Cho Po-yuan and King are good friends, the magazine said.

When rumors surfaced during an investigation of alleged graft charges in several procurements involving Cho Po-yuan that he might have appropriated some of Ma’s campaign funding, top KMT officials began to question the brothers’ integrity and decided to launch their own investigation, the magazine said.

Party officials cooperated with prosecutors, the magazine said.

The Changhua District Prosecutors’ Office yesterday said the case was still under investigation.
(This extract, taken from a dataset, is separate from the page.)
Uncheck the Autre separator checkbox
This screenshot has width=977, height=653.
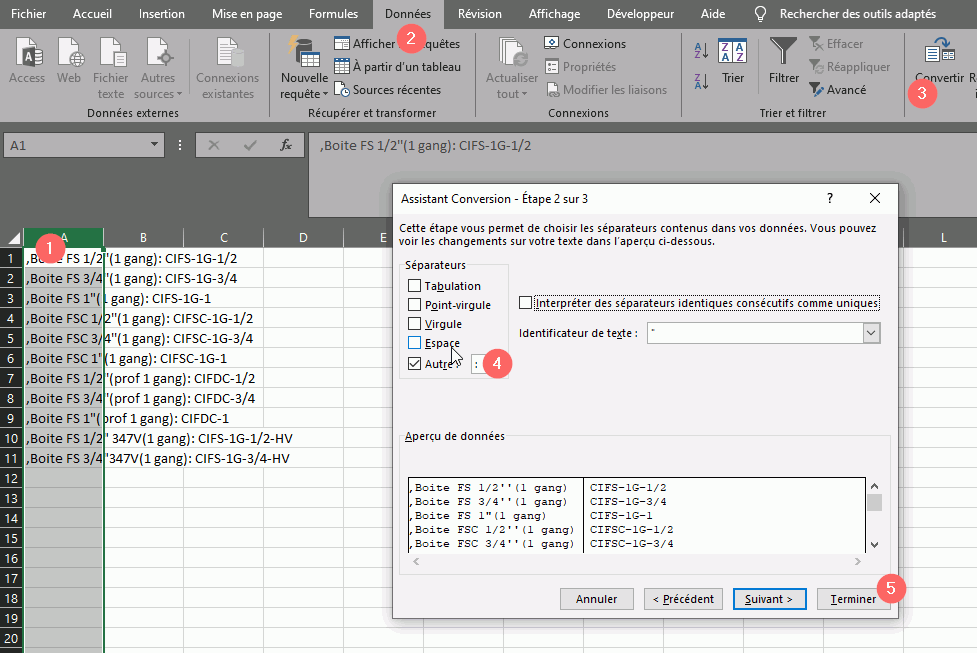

It said prosecutors have questioned officials at the KMT’s branch office in Changhua and its head office in Taipei, as well as Cho Po-yuan, Changhua Deputy County Commissioner Lin Tien-fu (林田富) and county government secretary-general Lai Chen-kou (賴振溝).

An official in the KMT’s headquarters, who wished to remain anonymous, said the party would fully cooperate with the prosecutors’ investigation.

KMT Changhua office spokesman Wu Kuo-chen (吳國楨) said the party organization did not handle funds in the campaign office and that he did not know if prosecutors had questioned office staffers.

Changhua County Government spokesman Huang Tung-lieh (黃東烈) said the county government cannot respond to a media report based on rumors, adding that it respects the judiciary’s handling of the corruption charges.